Transcribe the portion of the combinations lesson from "understand and solve" to "selections or slots." verbatim.

__Given text__
────────────────────

5.2.3 Combinations - GCEALevelMaths9709

In this topic we will learn how to:

understand and solve problems involving combinations

A combination refers to an arrangement in which the order does not matter. The notation for combinations is,
$^{n}C_{r}$ You should have come across it in binomial expansion under the topic Series, in pure mathematics $1$ . The above reads as $n$ choose $r$ , where $n$ represents the number of choices and $r$ represents the selections or slots.

Let’s walk through past paper questions.

1. A group of $6$ people is to be chosen from $4$ men and $11$ women. (9709/52/O/N/21 number 2)

(a) In how many different ways can a group of $6$ be chosen if it must contain exactly $1$ man?

If the group must have exactly $1$ man, it means we must have exactly $5$ women for the group to have a total of $6$ people. For the men we are choosing $1$ out of $4$ men,
$^{4}C_{1}$ For the women we are choosing $5$ out of $11$ women,
$^{11}C_{5}$ Putting everything together,
$^{4}C_{1} \times ^{11}C_{5}$ Which simplifies to give,
$4 \times 462$ $1\ 848$ Therefore, the final answer is,
$1\ 848$ Two of the $11$ women are sisters Jane and Kate.
(b) In how many different ways can a group of $6$ be chosen if Jane and Kate cannot both be in the group?

Let’s assign Jane a letter of $J$ and Kate a letter of $K$ . The problem, is asking us to evaluate the following three scenarios,
$\textmd{\textcolor{#2192ff}{Jane is in the group and Kate is not}}$ $\textmd{\textcolor{#0f0}{Kate is in the group and Jane is not}}$ $\textmd{\textcolor{red}{Neither of the two are in the group}}$ Let’s evaluate the first scenario, Jane is in the group and Kate is not. It would look something like this,
$\textmd{4 men and 9 women}$ $\textmd{13 people}$ $\underline{J}\ \ \underline{\textcolor{transparent}{a}}\ \ \underline{\textcolor{transparent}{a}}\ \ \underline{\textcolor{transparent}{a}}\ \ \underline{\textcolor{transparent}{a}}\ \ \underline{\textcolor{transparent}{a}}$ Note: There are only $9$ women because Jane has already been selected, so we remove her from the pool of selection. Kate is also removed from the pool of selection to ensure that we do not select her.

────────────────────

__Data excerpt__
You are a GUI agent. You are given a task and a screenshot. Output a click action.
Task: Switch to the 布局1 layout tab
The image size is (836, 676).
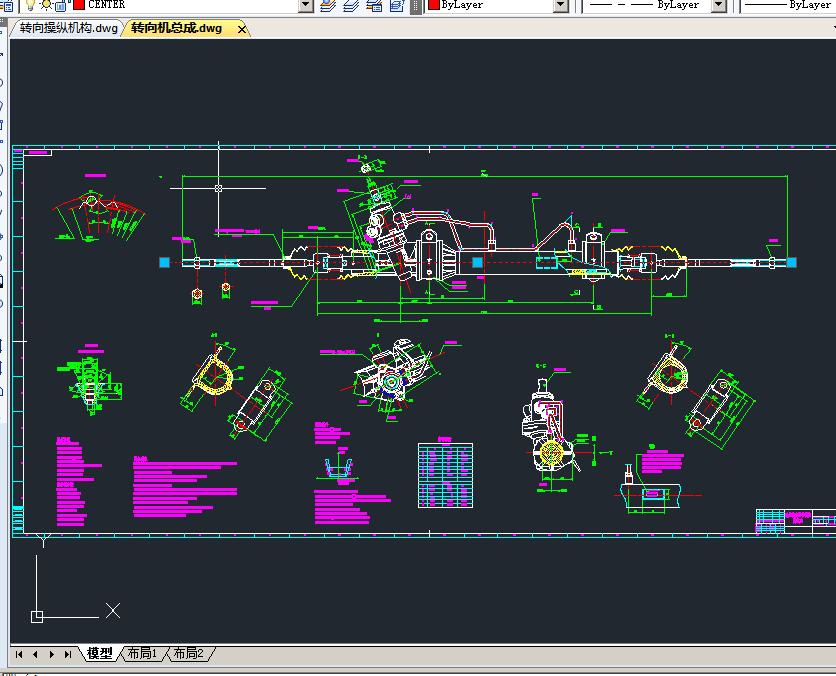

────────────────────

__Answer to this exercise__
understand and solve problems involving combinations

A combination refers to an arrangement in which the order does not matter. The notation for combinations is,
$^{n}C_{r}$ You should have come across it in binomial expansion under the topic Series, in pure mathematics $1$ . The above reads as $n$ choose $r$ , where $n$ represents the number of choices and $r$ represents the selections or slots.